Apples in New York are under attack from new fungal species that cause the fruit to rot.

While the standard species of apple rot has long been a challenge to farmers, researchers from Cornell University this week have identified species in the Hudson Valley previously found in fruits such as bananas and mangos that grow in warmer climates.

Moreover, they have discovered an entirely new species of fungus that may pose even more challenges going forward.

“We were shocked to see that,” Srdjan Acimovic, senior extension associate at Cornell University’s Hudson Valley Research Laboratory said of the new species, and the one that had heretofore been in warmer climates. The discovery is feeding into global concerns about new plant pathogens popping up in more and more places.

New York apple growers have long contended with the standard variety of apple rot.

That would be the fioriniae species of the Colletotrichum genus of fungus.

But starting in 2016 farmers in the Hudson Valley and elsewhere were noticing a different kind of rot.

So Acimovic’s lab, along with researchers from Pennsylvania State University, Louisiana State University and the Canadian Food Inspection Agency started looking into apple crops.

The New York researchers took hundreds of apple samples in 2017 and 2018 from Ulster, Dutchess, Orange, Westchester, Greene, Columbia, Suffolk and Albany counties.

### Record extracts
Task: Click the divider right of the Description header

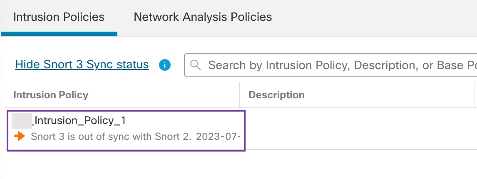Action: pyautogui.click(x=475, y=95)
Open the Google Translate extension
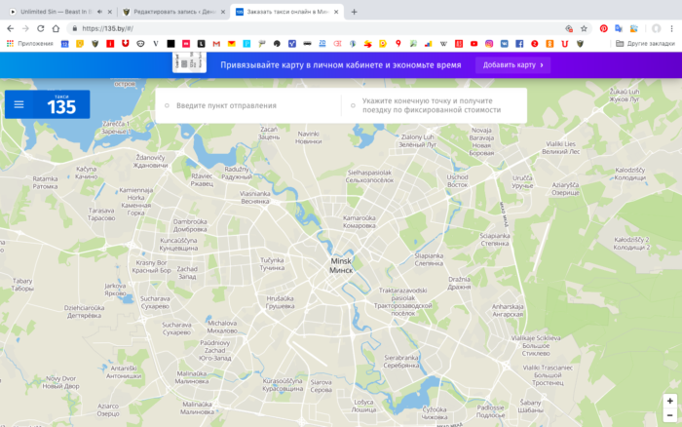 tap(619, 28)
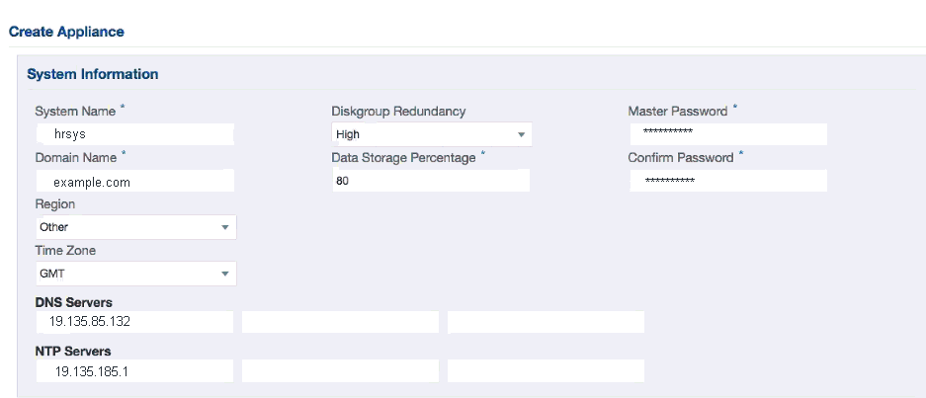Click the DNS Servers label

(x=73, y=301)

### Apply what you read
a - In the apple rot excerpt, why did Acimovic's lab begin looking into apple crops? Answer in one to three sentences.
b - Rewrite everything from "Apples in New" down to "of apple rot." in the apple rot excerpt, substituting "fruit rot" for each occurrence of "apple rot".
The entries were drawn from a different source than the text.

### Answers by item
a - Acimovic's lab began looking into apple crops because, starting in 2016, farmers in the Hudson Valley and elsewhere were noticing a different kind of rot from the standard variety they had long contended with.

b -
Apples in New York are under attack from new fungal species that cause the fruit to rot.

While the standard species of fruit rot has long been a challenge to farmers, researchers from Cornell University this week have identified species in the Hudson Valley previously found in fruits such as bananas and mangos that grow in warmer climates.

Moreover, they have discovered an entirely new species of fungus that may pose even more challenges going forward.

“We were shocked to see that,” Srdjan Acimovic, senior extension associate at Cornell University’s Hudson Valley Research Laboratory said of the new species, and the one that had heretofore been in warmer climates. The discovery is feeding into global concerns about new plant pathogens popping up in more and more places.

New York apple growers have long contended with the standard variety of fruit rot.